The Universe began about 13.8 billion years ago and evolved from an extremely hot, dense and uniform state to the rich and complex cosmos of galaxies, stars and planets we see today. An extraordinary source of information about the Universe's history is the Cosmic Microwave Background, or CMB, the legacy of light emitted only 380 000 years after the Big Bang. ESA's Planck satellite observed this background across the whole sky with unprecedented accuracy, and a broad variety of new findings about the early Universe has already been revealed over the past two years. 

But astronomers are still digging ever deeper in the hope of exploring even further back in time: they are searching for a particular signature of cosmic 'inflation' – a very brief accelerated expansion that, according to current theory, the Universe experienced when it was only the tiniest fraction of a second old. 

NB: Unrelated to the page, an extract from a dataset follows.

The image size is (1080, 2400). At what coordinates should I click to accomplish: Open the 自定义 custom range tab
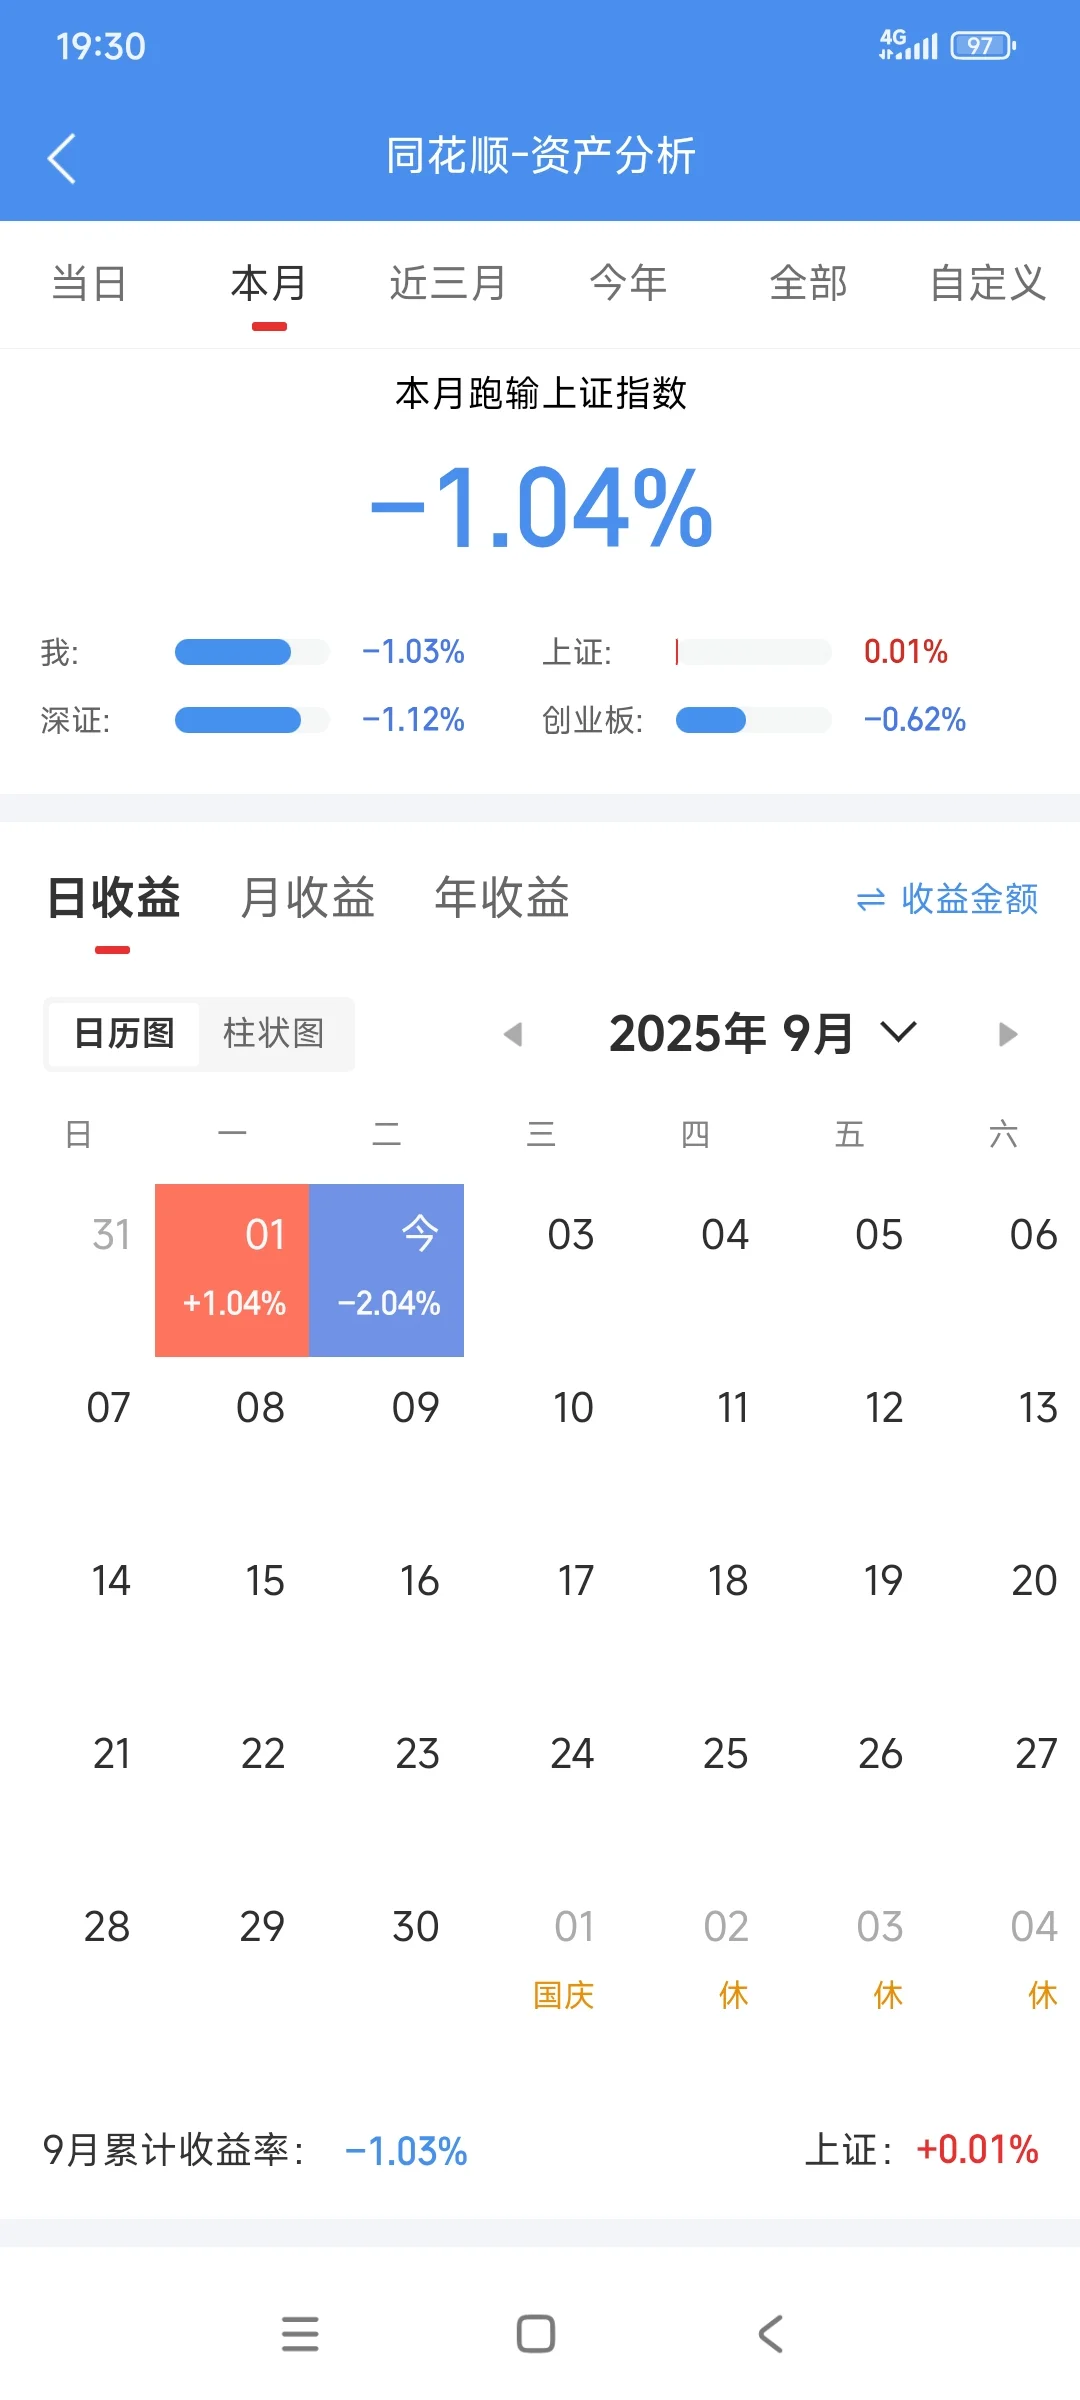click(987, 283)
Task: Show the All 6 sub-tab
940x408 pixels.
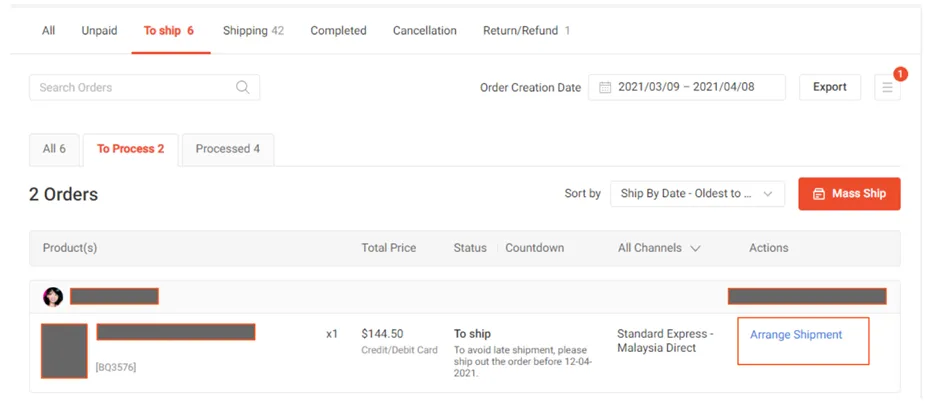Action: [x=54, y=149]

This signature would be seeded by gravitational waves, tiny perturbations in the fabric of space-time, that astronomers believe would have been generated during the inflationary phase. Interestingly, these perturbations should leave an imprint on another feature of the cosmic background: its polarisation.When light waves vibrate preferentially in a certain direction, we say the light is polarised.The CMB is polarised, exhibiting a complex arrangement across the sky. This arises from the combination of two basic patterns: circular and radial (known as E-modes), and curly (B-modes). 

Different phenomena in the Universe produce either E- or B-modes on different angular scales and identifying the various contributions requires extremely precise measurements. It is the B-modes that could hold the prize of probing the Universe's early inflation.